Wali Kota Makassar Lantik 153 Imam Kelurahan, Dapat Insentif dan BPJS

Wali Kota Makassar Munafri Arifuddin melantik imam kelurahan se Kota Makassar. (IST)

MAKASSARINSIGHT.com – Wali Kota Makassar, Munafri Arifuddin, melantik dan mengukuhkan sebanyak 153 Imam Kelurahan se-Kota Makassar dalam rangkaian Tabligh Akbar di Masjid Al Markaz Al Islami Jenderal M. Jusuf, Kamis (25/6/2026).

Dalam kesempatan tersebut, Munafri menegaskan komitmen Pemerintah Kota Makassar untuk meningkatkan kesejahteraan para imam kelurahan sebagai mitra strategis pemerintah dalam memperkuat fungsi keagamaan dan sosial di tengah masyarakat.

Komitmen itu diwujudkan melalui pemberian insentif serta perlindungan sosial ketenagakerjaan melalui program BPJS Ketenagakerjaan. Para imam akan didaftarkan sebagai peserta sehingga memperoleh manfaat Jaminan Kecelakaan Kerja (JKK), Jaminan Kematian (JKM), hingga perlindungan hari tua.

“Kita bersyukur hari ini dapat bersama-sama menyaksikan pelantikan imam kelurahan yang akan menjadi bagian penting dalam pembinaan masyarakat di tingkat akar rumput,” ujar Munafri.

Baca Juga: 

Wali kota yang akrab disapa Appi itu menegaskan bahwa tugas imam kelurahan bukan sekadar memimpin ibadah, melainkan juga mengemban tanggung jawab moral untuk membimbing umat, menjaga harmoni sosial, dan menjadi teladan di lingkungan masing-masing.

“Tugas menjadi imam memiliki tanggung jawab moral yang besar, tanggung jawab terhadap umat, serta tanggung jawab menjalankan syariat Islam berdasarkan Al-Qur’an dan sunnah Rasulullah SAW,” katanya.

Menurut Munafri, pelantikan imam tidak boleh dimaknai hanya sebagai kegiatan seremonial.

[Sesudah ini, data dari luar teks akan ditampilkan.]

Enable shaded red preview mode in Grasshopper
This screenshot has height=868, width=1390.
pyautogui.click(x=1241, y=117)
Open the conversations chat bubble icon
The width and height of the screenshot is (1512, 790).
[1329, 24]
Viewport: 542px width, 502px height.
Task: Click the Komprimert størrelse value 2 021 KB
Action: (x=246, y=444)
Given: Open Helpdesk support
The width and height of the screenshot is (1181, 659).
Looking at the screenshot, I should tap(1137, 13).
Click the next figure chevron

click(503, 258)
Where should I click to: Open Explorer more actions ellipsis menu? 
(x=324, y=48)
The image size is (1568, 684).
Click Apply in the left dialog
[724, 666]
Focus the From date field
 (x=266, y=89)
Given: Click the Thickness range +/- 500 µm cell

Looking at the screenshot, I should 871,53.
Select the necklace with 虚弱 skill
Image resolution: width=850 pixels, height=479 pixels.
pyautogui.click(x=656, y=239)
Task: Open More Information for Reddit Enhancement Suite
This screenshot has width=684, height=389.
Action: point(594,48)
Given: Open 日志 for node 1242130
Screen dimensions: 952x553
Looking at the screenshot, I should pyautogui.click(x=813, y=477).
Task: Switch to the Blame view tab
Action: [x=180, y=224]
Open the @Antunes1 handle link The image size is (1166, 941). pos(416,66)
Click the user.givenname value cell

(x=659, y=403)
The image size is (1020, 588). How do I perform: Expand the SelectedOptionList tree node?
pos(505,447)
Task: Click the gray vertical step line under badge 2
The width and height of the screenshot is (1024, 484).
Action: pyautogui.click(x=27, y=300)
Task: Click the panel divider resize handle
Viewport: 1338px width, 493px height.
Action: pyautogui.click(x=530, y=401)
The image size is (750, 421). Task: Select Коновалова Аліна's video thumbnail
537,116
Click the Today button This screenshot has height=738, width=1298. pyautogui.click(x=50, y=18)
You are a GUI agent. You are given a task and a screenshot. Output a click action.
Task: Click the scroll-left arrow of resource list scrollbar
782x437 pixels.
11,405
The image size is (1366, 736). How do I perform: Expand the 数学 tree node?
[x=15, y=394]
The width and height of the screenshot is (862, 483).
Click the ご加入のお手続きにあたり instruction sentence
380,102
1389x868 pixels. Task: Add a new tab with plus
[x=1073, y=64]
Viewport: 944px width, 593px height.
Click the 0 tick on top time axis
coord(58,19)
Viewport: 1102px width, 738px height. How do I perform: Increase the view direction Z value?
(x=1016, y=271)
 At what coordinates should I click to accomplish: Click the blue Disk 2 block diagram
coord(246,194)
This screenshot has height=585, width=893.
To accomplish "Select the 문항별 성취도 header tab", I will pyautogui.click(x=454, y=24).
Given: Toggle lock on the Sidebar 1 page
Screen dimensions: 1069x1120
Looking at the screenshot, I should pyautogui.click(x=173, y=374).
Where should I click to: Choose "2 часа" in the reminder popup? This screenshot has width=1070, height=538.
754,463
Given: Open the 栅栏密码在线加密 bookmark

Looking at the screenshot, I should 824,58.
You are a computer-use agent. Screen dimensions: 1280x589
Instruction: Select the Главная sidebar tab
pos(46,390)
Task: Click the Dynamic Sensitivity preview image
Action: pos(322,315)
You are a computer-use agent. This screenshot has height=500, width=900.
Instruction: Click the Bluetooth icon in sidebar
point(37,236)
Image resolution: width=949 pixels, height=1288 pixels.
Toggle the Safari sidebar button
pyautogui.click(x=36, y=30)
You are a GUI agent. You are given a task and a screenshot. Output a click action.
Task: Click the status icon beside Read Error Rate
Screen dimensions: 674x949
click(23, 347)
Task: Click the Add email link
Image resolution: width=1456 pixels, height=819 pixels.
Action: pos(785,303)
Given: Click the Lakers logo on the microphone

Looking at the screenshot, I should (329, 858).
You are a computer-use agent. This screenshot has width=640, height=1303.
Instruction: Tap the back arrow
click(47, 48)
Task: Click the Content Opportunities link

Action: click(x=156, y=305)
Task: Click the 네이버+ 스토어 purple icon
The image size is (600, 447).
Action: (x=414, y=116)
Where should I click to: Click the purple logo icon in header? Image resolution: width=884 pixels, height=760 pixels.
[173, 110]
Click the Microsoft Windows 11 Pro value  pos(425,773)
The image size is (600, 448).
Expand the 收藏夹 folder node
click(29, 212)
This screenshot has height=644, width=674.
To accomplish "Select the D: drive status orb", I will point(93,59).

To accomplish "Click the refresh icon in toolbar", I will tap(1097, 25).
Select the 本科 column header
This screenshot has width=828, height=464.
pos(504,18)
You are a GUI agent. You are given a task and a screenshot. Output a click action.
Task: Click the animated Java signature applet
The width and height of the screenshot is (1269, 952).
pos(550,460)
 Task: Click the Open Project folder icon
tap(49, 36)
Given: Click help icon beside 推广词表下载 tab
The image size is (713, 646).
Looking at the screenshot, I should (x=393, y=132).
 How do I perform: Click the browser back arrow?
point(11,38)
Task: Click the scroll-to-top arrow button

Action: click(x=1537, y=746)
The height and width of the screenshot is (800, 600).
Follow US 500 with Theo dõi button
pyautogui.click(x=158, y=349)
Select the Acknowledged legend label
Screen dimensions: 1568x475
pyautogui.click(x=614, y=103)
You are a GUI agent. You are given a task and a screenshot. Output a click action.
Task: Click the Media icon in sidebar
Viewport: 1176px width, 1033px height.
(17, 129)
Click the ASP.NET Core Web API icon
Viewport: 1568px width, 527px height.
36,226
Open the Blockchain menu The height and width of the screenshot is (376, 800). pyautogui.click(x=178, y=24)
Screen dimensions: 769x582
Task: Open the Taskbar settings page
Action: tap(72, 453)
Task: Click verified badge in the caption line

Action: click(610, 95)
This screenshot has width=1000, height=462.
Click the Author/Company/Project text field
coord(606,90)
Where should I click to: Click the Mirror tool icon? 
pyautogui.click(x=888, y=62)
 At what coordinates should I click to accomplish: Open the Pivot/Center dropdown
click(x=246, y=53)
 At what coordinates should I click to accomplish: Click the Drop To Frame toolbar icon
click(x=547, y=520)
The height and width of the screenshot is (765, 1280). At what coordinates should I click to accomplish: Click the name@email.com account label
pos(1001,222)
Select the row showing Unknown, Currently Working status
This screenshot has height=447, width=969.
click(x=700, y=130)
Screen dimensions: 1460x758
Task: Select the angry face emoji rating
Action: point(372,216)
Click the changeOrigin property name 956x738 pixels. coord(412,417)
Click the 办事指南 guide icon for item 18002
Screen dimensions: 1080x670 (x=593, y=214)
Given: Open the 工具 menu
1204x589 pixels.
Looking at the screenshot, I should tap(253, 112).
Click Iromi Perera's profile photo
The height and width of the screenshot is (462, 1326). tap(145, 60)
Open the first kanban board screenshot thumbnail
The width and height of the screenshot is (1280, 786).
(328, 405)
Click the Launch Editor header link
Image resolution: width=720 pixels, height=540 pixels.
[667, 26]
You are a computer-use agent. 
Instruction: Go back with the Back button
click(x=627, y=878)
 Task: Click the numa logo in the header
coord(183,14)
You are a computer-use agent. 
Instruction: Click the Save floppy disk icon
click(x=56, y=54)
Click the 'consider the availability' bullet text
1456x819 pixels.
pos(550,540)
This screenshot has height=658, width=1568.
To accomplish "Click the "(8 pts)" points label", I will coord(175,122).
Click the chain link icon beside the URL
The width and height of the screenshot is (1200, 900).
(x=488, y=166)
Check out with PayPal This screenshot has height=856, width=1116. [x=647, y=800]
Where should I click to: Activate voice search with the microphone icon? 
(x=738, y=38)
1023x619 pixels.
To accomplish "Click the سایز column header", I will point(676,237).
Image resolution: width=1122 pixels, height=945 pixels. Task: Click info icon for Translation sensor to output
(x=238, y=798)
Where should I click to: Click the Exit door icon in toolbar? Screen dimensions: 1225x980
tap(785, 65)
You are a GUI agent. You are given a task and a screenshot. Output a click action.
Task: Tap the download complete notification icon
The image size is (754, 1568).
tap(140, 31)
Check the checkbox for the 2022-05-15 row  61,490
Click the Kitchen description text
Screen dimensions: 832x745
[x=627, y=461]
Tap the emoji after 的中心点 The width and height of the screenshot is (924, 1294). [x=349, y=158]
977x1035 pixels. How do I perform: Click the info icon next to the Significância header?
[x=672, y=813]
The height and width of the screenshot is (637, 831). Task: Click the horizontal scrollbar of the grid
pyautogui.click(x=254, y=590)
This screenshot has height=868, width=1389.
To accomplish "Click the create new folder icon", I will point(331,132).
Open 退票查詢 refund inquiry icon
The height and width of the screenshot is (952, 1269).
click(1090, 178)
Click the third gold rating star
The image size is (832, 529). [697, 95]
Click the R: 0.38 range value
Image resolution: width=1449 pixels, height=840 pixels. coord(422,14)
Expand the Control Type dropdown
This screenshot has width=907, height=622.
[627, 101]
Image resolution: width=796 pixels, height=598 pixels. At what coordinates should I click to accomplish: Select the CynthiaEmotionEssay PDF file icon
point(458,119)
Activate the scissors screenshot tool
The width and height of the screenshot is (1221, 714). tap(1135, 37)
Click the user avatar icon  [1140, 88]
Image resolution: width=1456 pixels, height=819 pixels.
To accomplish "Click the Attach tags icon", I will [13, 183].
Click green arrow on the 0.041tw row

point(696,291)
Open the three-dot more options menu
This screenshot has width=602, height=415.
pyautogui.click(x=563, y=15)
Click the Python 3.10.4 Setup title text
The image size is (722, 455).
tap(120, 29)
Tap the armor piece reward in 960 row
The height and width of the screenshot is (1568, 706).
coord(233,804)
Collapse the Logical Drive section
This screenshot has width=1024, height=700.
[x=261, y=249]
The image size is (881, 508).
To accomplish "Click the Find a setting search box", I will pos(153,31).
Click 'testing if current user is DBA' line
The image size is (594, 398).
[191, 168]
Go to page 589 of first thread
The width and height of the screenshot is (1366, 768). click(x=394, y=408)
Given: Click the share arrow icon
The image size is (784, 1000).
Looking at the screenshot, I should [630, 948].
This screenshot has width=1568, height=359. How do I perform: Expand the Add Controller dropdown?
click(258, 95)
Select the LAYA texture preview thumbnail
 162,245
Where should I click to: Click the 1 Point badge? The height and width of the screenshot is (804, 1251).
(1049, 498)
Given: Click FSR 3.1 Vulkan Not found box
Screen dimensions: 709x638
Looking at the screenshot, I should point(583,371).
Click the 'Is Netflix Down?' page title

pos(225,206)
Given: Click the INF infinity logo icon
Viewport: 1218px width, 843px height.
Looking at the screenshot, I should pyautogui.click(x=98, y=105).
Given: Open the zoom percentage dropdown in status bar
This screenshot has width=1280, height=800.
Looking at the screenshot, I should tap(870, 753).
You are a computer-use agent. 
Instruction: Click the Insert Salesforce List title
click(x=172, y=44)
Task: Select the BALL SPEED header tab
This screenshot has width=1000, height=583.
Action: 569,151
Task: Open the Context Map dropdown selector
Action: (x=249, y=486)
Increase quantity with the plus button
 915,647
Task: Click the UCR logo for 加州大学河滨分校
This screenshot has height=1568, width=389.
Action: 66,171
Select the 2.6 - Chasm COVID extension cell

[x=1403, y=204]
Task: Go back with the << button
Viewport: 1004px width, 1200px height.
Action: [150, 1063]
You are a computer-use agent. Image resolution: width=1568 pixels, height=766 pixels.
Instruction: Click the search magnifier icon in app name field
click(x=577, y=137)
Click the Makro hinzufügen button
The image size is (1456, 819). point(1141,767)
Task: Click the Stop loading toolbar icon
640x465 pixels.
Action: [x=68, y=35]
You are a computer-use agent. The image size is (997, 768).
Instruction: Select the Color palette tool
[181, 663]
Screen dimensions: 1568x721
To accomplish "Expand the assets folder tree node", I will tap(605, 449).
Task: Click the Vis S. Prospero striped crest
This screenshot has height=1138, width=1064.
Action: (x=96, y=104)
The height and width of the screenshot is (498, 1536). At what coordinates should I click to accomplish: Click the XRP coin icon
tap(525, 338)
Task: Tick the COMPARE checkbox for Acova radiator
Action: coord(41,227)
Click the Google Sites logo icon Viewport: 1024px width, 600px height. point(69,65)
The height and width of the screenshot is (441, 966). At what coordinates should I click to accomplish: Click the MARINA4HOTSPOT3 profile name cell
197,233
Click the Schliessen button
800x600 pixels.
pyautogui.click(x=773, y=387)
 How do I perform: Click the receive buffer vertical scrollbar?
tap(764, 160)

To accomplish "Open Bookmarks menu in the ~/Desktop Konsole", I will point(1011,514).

Para imam diharapkan mampu menjadi figur sentral yang dapat menghadirkan solusi atas berbagai persoalan sosial di masyarakat.

Ia juga mendorong optimalisasi fungsi masjid sebagai pusat aktivitas sosial kemasyarakatan, tidak hanya sebagai tempat pelaksanaan ibadah, tetapi juga ruang interaksi, musyawarah, dan penyelesaian persoalan warga.

“Imam masjid harus menjadi simbol masyarakat di wilayahnya, menjadi tokoh yang mampu mengajak masyarakat berdiskusi, menyelesaikan persoalan dan menjadikan masjid sebagai pusat interaksi sosial,” tuturnya.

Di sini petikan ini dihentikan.